The most recent, and starkest, example of this is the way Jeremy Corbyn has been treated over the years of his Labour leadership by the mainstream British press. It is always wise to take such accusations with a handful of salt, see Trump’s attack on CNN etc, however even seasoned political analysts like David Dimbleby have spoken out over the “the unfair deal at the hands of the press” suffered from Jeremy Corbyn. Recent academic research underpins this with a paper coming from LSE’s media department over the last year outlining “the journalistic representations of Jeremy Corbyn in (the) British Press”. By studying eight British daily national newspapers over a month long period, they ultimately found that “Jeremy Corbyn was represented unfairly by the British press” on the whole. They found that “through a process of vilification that went well beyond the normal limits of fair debate and disagreement in a democracy.” Attacks on Corbyn were not measured, sustainable and he proved to be distasteful for the majority of the press consuming public. The report found that he was regularly “denied his own voice” in the paper’s stories, only rectified when the media bias laws came into effect in the six weeks up to the general election. This was a continued assault from all sides being “systematically treated with scorn and ridicule in both the broadsheet and tabloid press in a way that no other political leader is or has been”. The newspapers in question were found to have failed “to give the reading public a fair opportunity to form their own judgement”. Resulting in the news media slipping from their perceived “watchdog role” to an “attack dog” persona.
Deep cracks appear in our democracy when we consider these attacks on the perceived threat of a Corbyn government. If we look into who actually owns these newspapers, we might be able to gauge why the attack on Corbyn was so vitriolic in its distain for every part of his personality and policies. Out of the all of daily national newspapers on sale in Britain four people control over 75% of them, with Lord Rothermere (27.3%) and Rupert Murdoch (24.9%) controlling the lion’s share of both print and online media formats. It is clear that these moguls have vested interests in deflecting and preventing Corbyn’s rise and instead backing a middle ground politician who will not threaten the status quo as much. The sinister side of this is the plain disrespect for the free press, democratic notions and the public’s need to hold all of the facts to make an informed decision.

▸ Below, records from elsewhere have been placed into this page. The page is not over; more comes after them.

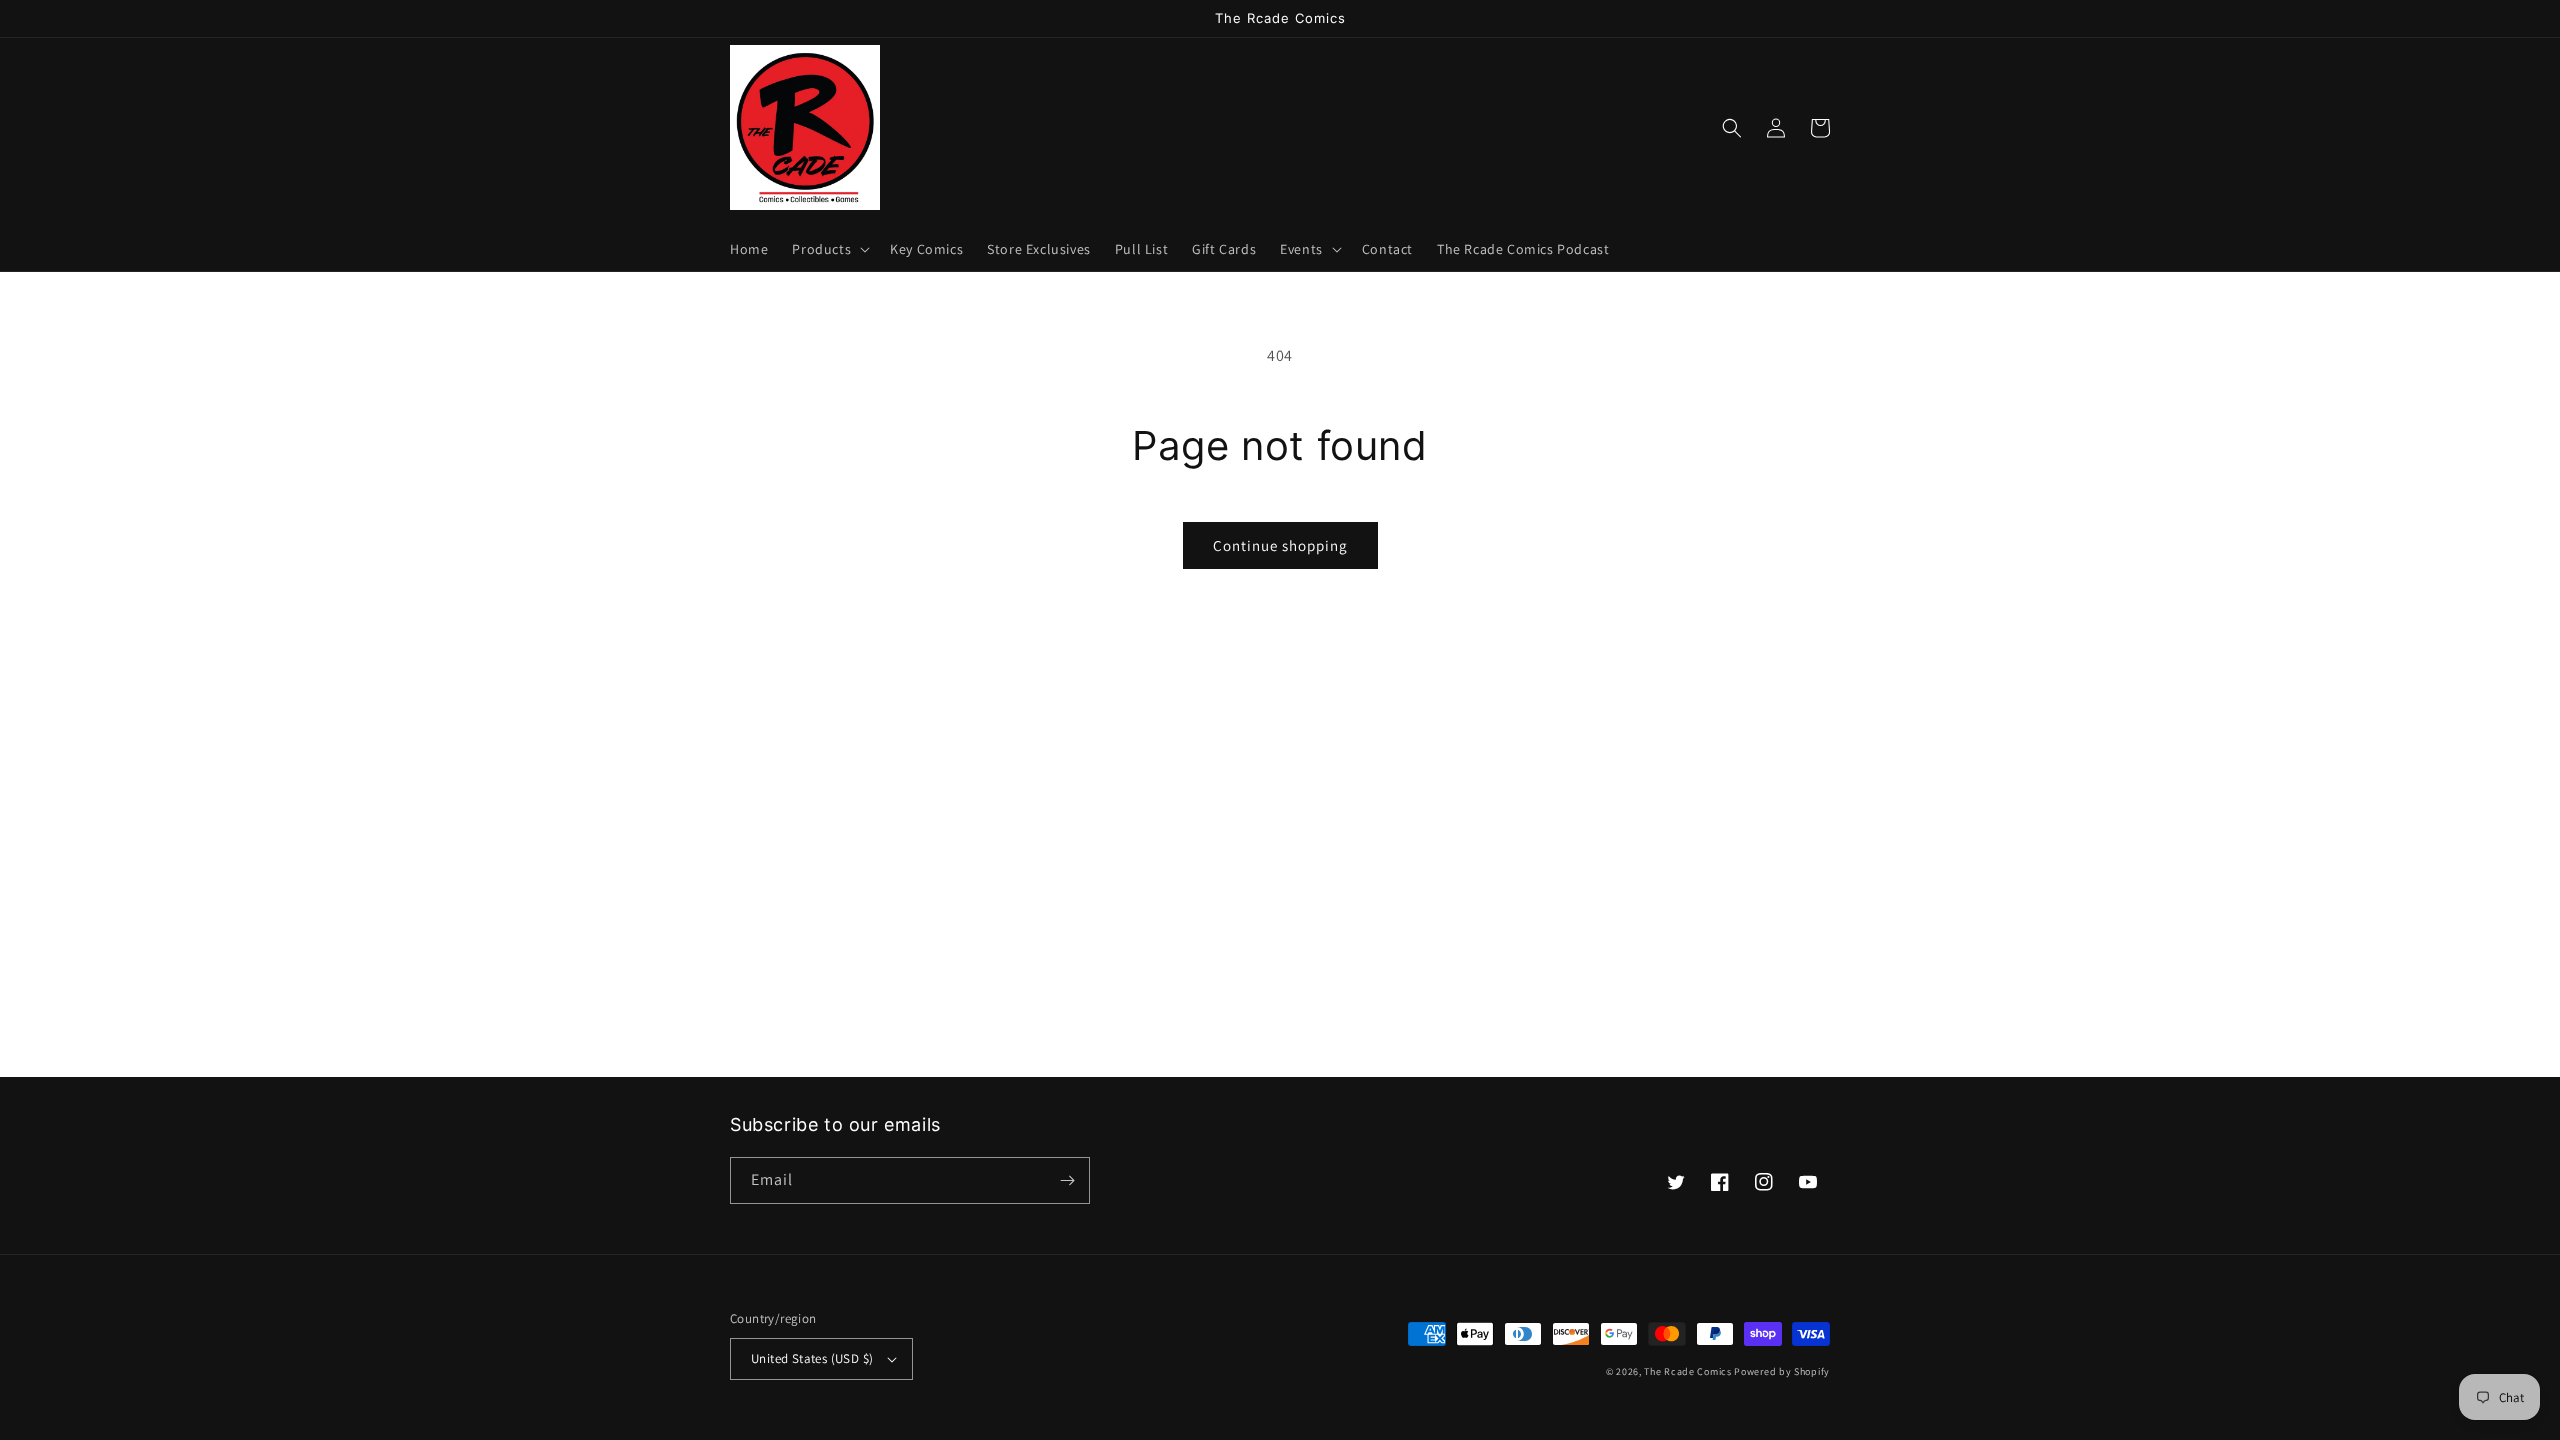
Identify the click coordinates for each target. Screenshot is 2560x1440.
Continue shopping (1280, 545)
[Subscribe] (1067, 1180)
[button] (829, 249)
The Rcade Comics (1687, 1371)
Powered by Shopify (1782, 1371)
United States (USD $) (812, 1358)
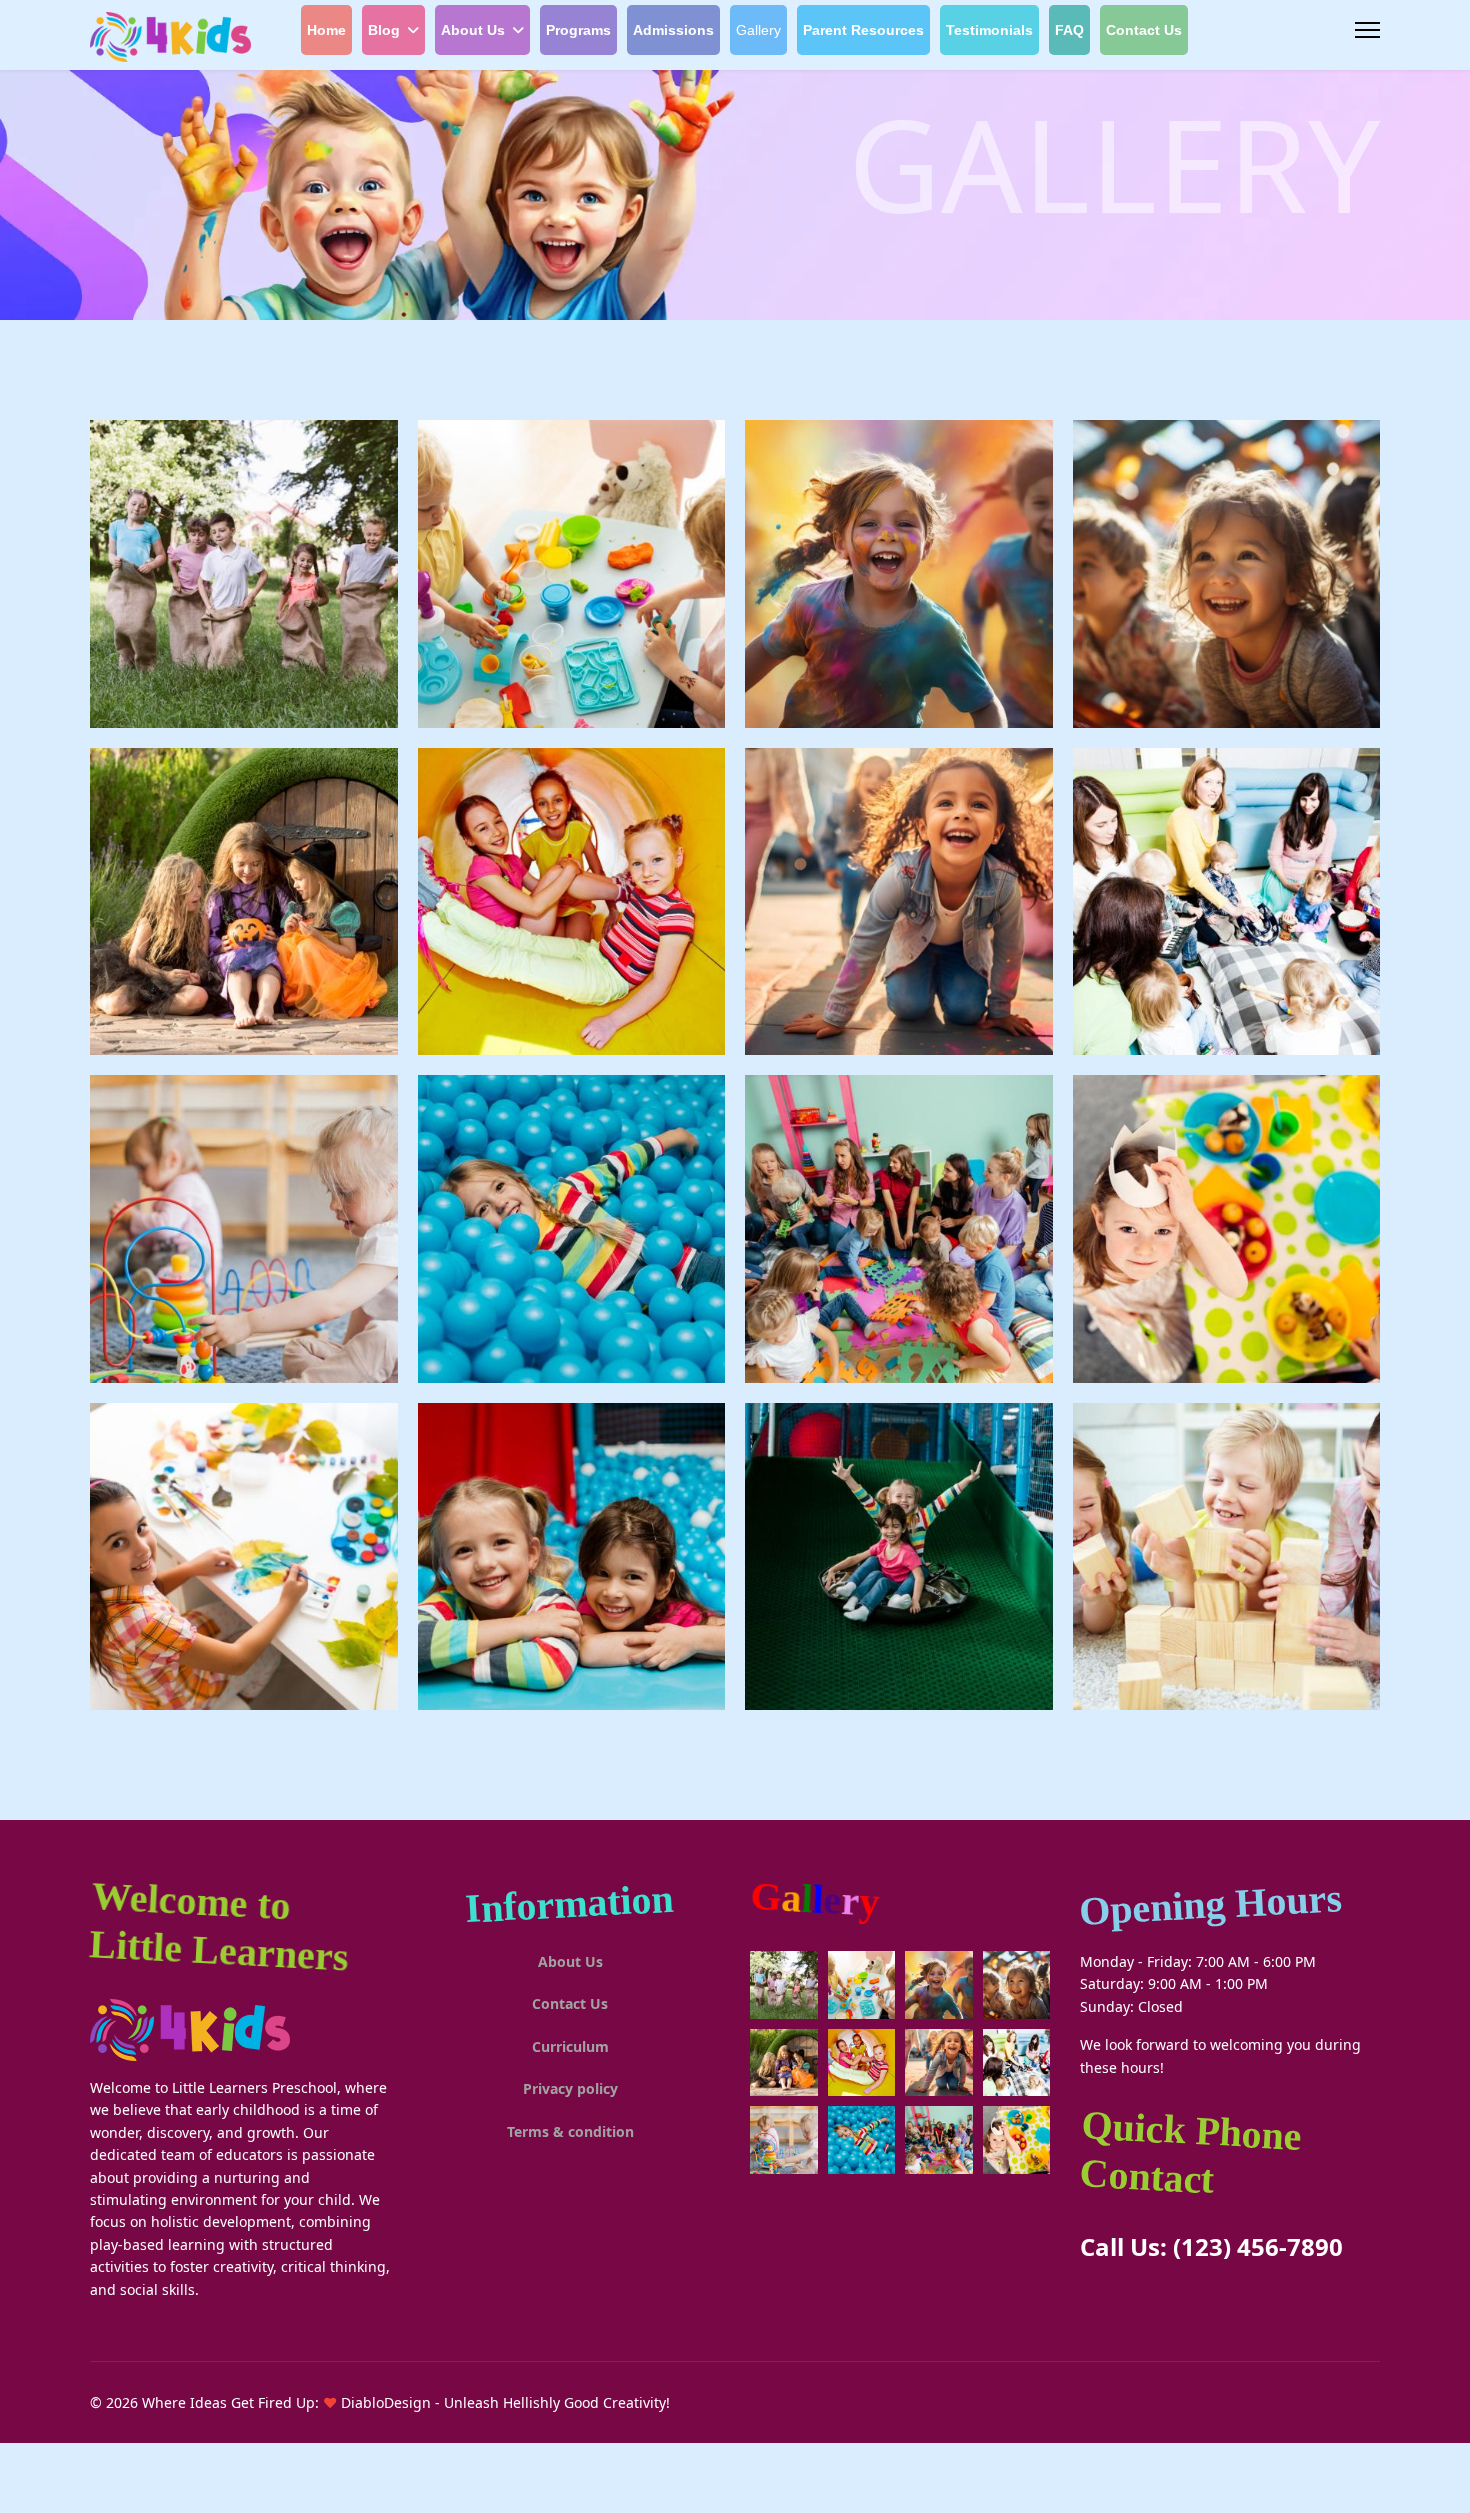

The issues which arise when we consider this stabilising class are manifold, how can we say we live in a complete democracy when most of the media is controlled by a group of shady moguls who openly manipulate and spin events to further their own needs? This is not a conspiracy theory in the zeitgeist sense, but rather something that needs to be addressed through halting mass privatisation, by splitting up and independently stopping monopolies of our news and media organisations and instilling more ironclad and robust bias laws which should effect everybody. A stabilising class is not good for our democracies, it stands in the way of the true will of the people (see the approval ratings of Labour’s policies) and a media that only acts in the interests of its owners and does not truly present true new, is only okay when their interests remain benign. The truth is we need to snap these people out of power before their actions take on a more sinister tone and the everyday people are the victims of this wielding of power (if they haven’t been already). The language they will understand is the removal of their power.